One of Rosa's customers was a Danish/ American coffee shop owner, Mark Pettersen, who was located right behind Harrods in Knightsbridge. Together with Mark, they were responsible for supplying the majority of Danish and American baked goods intake for both Seattle Coffee Company and Coffee Republic. Both the companies worked together, sharing ideas, recipes and the distribution chain.
Rosa quickly embraced American baking. It reminded her so much of her early days in Africa where good traditional cakes did not always require a wealth of baking expertise and knowledge could be shared with anyone who had an interest. She found it far less complex and intricate than European baking and felt she could marry the two styles by reducing sugar to create balance.
In 2001, Mark left the UK to open a new store in Tokyo, Japan and Rosa took over the running of the UK operations of Beverly Hills Bakery, incorporating it with her own business. Manuel, Rosa and Angelo soon realised that they were too dependent on wholesale customers who showed very little loyalty and instead decided to shift the focus onto the retail trade, and in particular, use the internet as the forum to drive growth. The company’s sales exploded with the internet boom of the early 2000s and further growth was increased by adding to their product range and expanding their delivery service to worldwide.

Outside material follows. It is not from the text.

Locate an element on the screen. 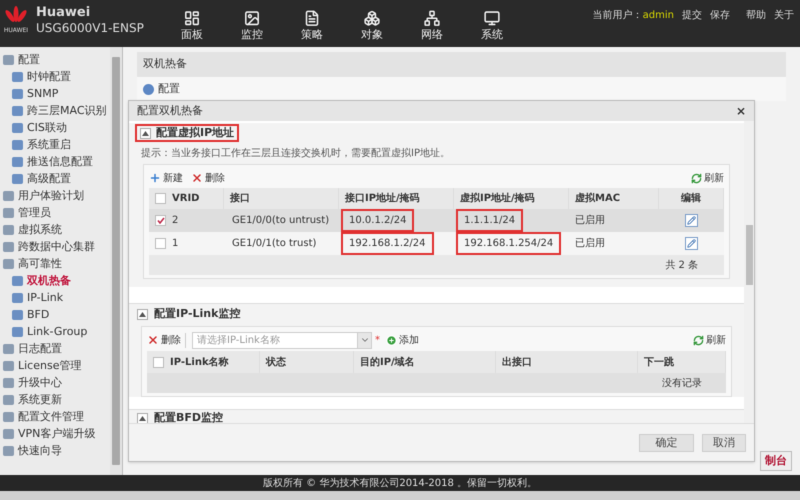 The width and height of the screenshot is (800, 500). sidebar-item: 升级中心 is located at coordinates (40, 382).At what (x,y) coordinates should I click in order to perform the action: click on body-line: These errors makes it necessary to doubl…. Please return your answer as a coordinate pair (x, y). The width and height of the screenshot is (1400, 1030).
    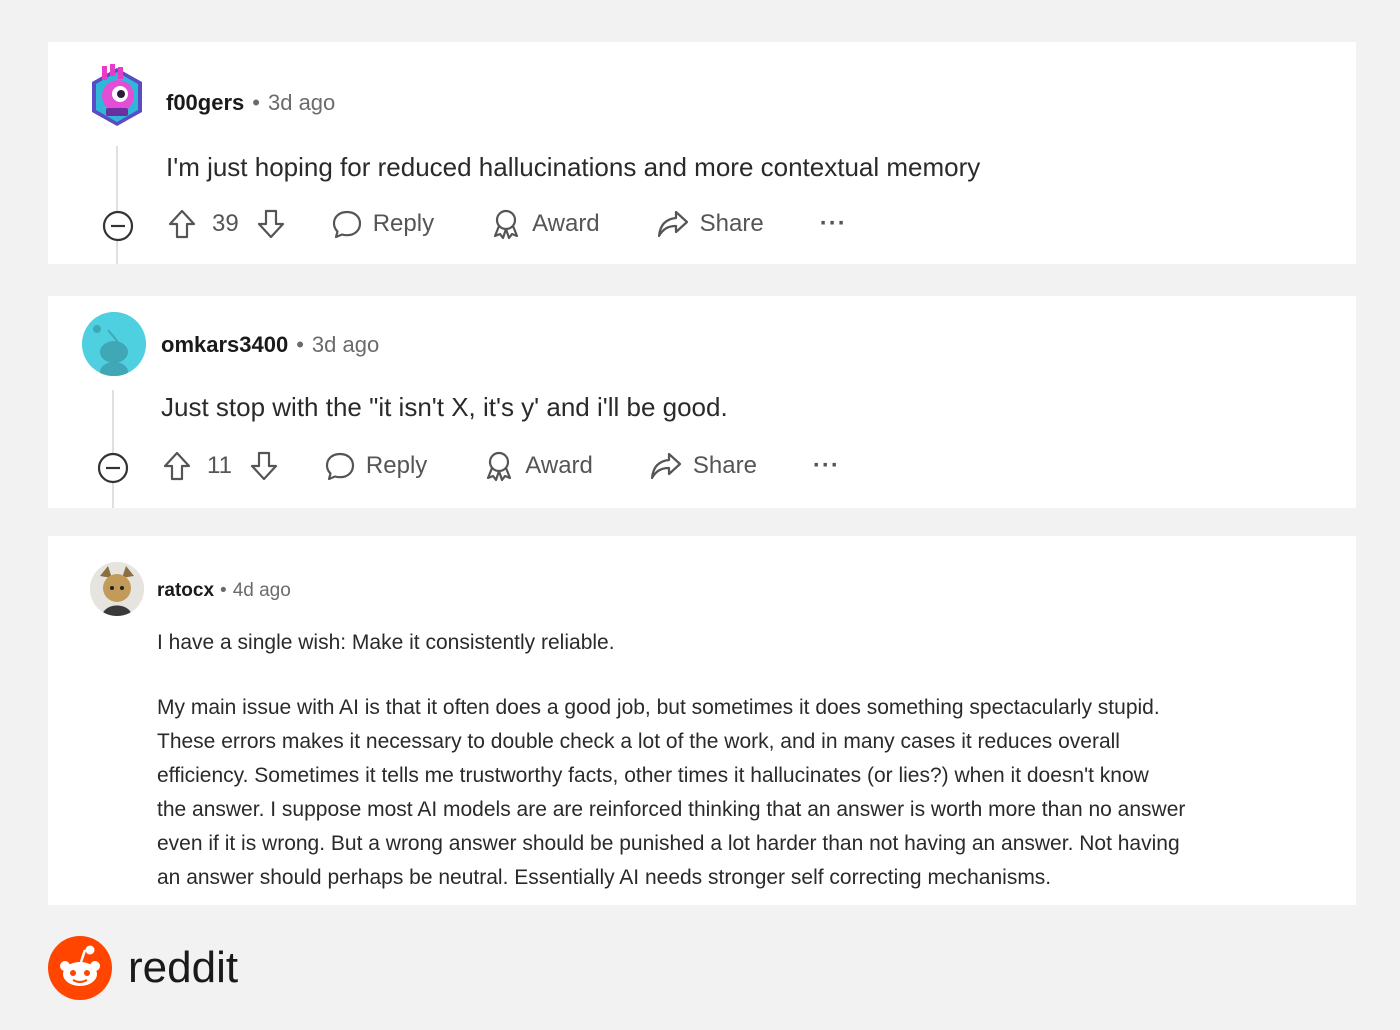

Beverly Hills Bakery delivers handmade, daily freshly baked gifts across the world. It is a tasty alternative to flowers: a gift basket, gift tin or gift box filled with mini muffins, cookies, brownies, pastries, cupcakes, cakes & pies, perfect for many different occasions including, Birthdays, Baby Births, Anniversaries, Christmas, Valentines, Halloween, Housewarming etc.

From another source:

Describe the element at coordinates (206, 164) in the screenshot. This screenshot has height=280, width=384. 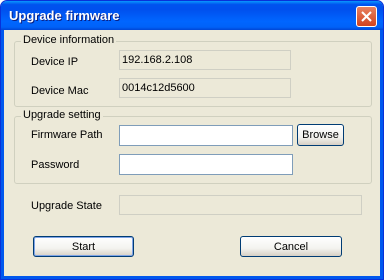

The company is now a well-established, high quality London brand. Rosa has maintained her focus on ensuring exceptional quality in her products and has not deviated from all her goodies being handmade, daily freshly baked to her own secret recipes with no premixes or false additives and preservatives.
Beverly Hills Bakery (BHB) has delivered gifts to all the UK prime ministers of the last 20 years, including most recently a new baby basket to current UK Prime Minister Boris Johnson and his partner. It has also been a pleasure to provide gifts for the Royal Family and Royal Births, as well as to music, film, TV and sports stars, not forgetting that we helped provide much needed energy bursts to the Prince’s Trust “Party in the Park”, Wimbledon, Capital Radio Summertime Ball, West End Shows and exhibitions at the O2.
BHB are pleased to contribute to many charities and fundraisers throughout the UK and also support Food banks. Our products are delivered throughout Europe, Asia and North America to more far away destinations such as Japan, China, Nigeria, Bahamas and the Caribbean Islands.
Rosa and Manuel are now joined in the business by Rosa’s daughter, Patricia. Rosa’s husband, Angelo, such a driving force throughout the years, unfortunately succumbed to liver cancer in 2013. His contribution immeasurable, his enthusiasm and courage, unparallel.
The family continues to be completely involved in the business. Rosa still goes to work every day and is an integral part of the production team. She manages all the training of new staff, develops new products and recipes, and remains in charge of quality control. This is not surprising, after all, Beverly Hills Bakery is her baby…an accomplishment she is incredibly proud of and a legacy she leaves to her children, grandchildren and future generations.